As shown in Table 2, in Examples 1, 2, 3 and 4, the luminance was improved by 8.1 to 16.1% according to the addition amount of Tb, as compared with Comparative Example.

It is possible to provide a blue phosphor for a fluorescent lamp in which the luminance is improved by 5 to 15% by adding a small amount of Tb to a barium magnesium aluminate phosphor which uses Eu as a activator to improve energy transfer efficiency, It has become possible to provide a phosphor of high luminance which can be used in a device (Korean Patent Application No. 94-18087) which converts ultraviolet rays of about 394 nm, which is the application of the present inventor, to RGB visible light with a luminance improvement of 17%. In addition, a small amount of Telbium (Tb) was added to barium magnesium aluminate phosphor which uses the existing europium (Eu) as an activator, and the phosphor with improved brightness was made easy and economical without changing firing conditions or other manufacturing methods .

Claims (3)

A barium magnesium aluminate blue phosphor represented by the following formula (1).

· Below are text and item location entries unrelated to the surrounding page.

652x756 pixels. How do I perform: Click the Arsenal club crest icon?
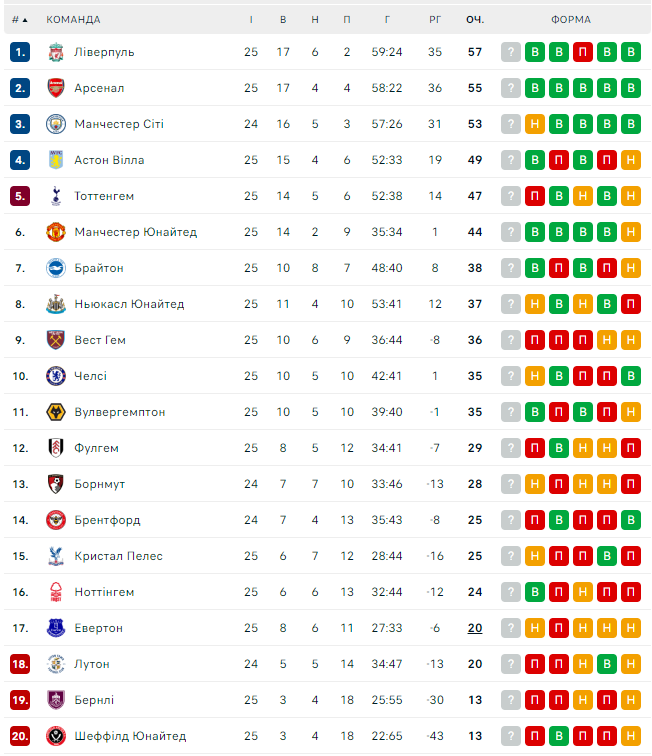click(x=55, y=88)
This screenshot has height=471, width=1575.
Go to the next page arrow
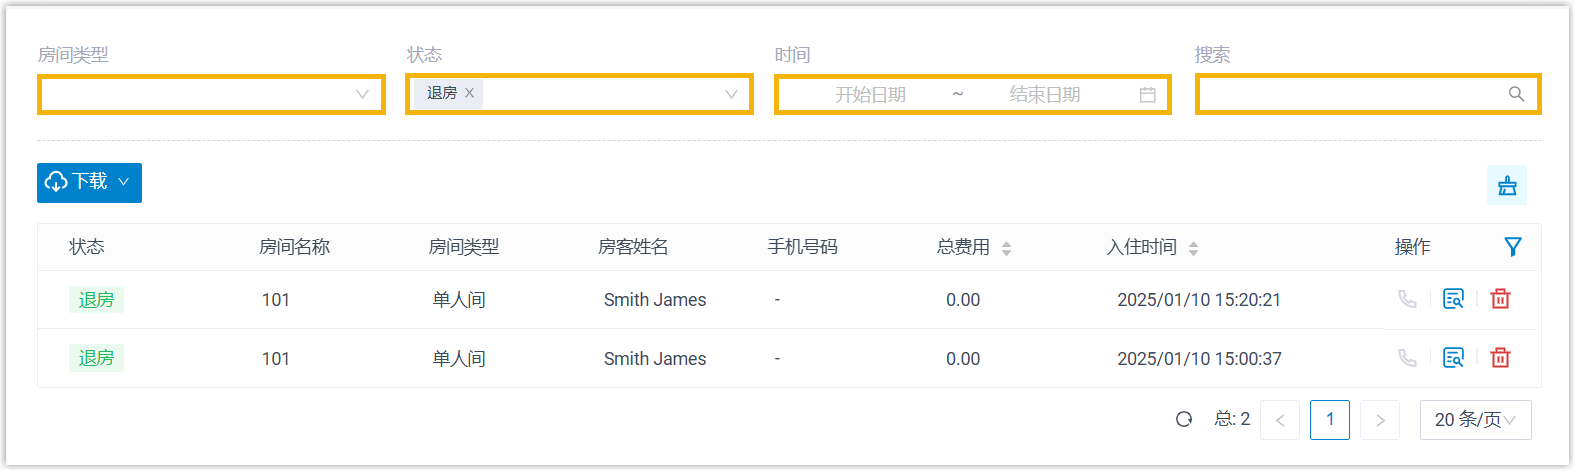click(1380, 420)
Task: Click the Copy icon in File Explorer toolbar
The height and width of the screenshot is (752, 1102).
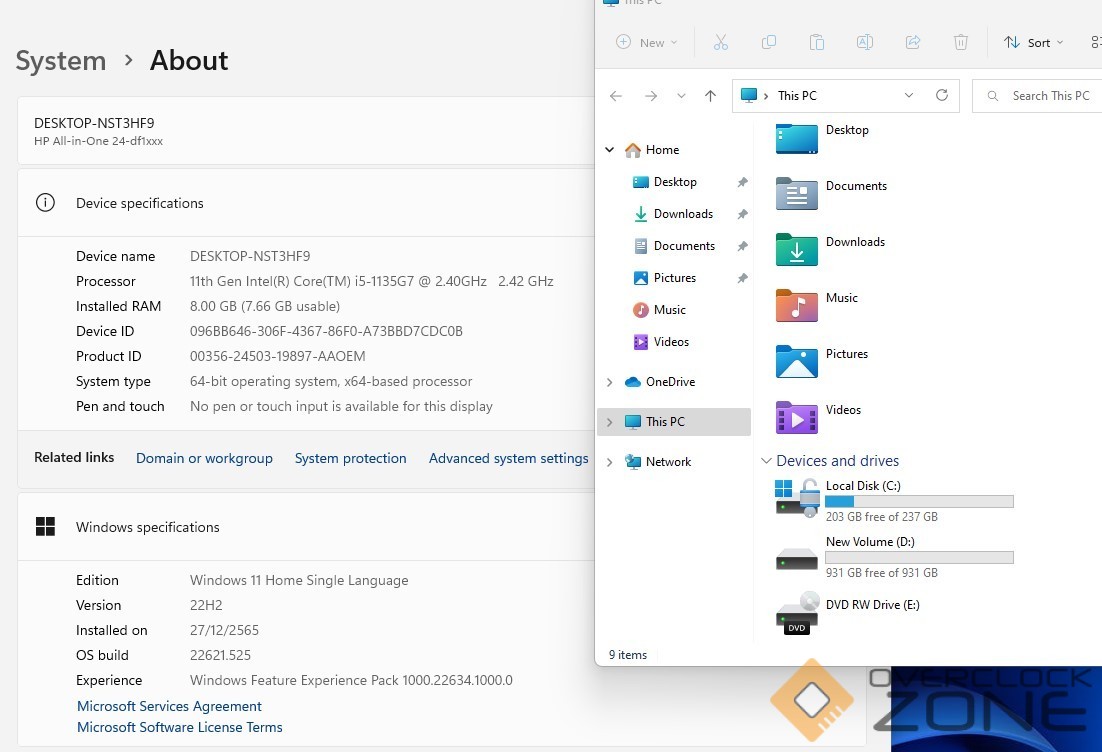Action: (768, 42)
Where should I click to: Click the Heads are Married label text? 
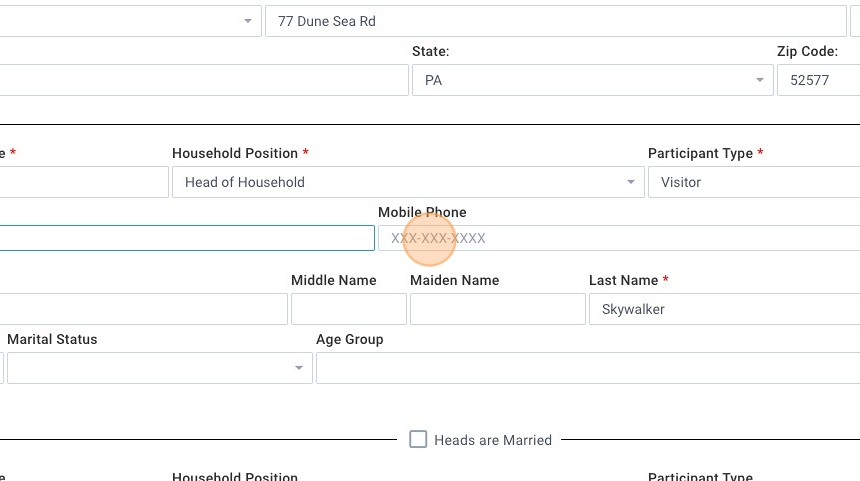pos(492,440)
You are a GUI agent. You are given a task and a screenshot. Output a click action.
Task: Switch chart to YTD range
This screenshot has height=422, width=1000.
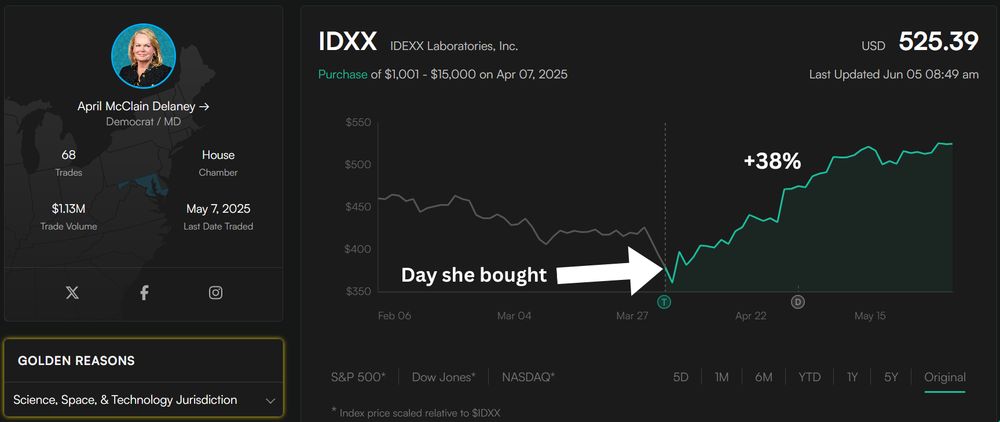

Formula 1 0.1? A? 2.4, 0.1? B? 5, 8? C? 64, 0.1? D? 4, and 50 ppm? E? 2000 ppm in the above formula. The blue phosphor according to claim 1, wherein e is 50 ppm &lt; = e &lt; 1500 ppm. (0.1? A? 2.4, 0.1? B? 5, 8? C? 64, 0.1? D? 4) in an aqueous dispersion containing a terebium oxide, a telbium carbonate, a telbium nitrate, And adding the selected telbium compound.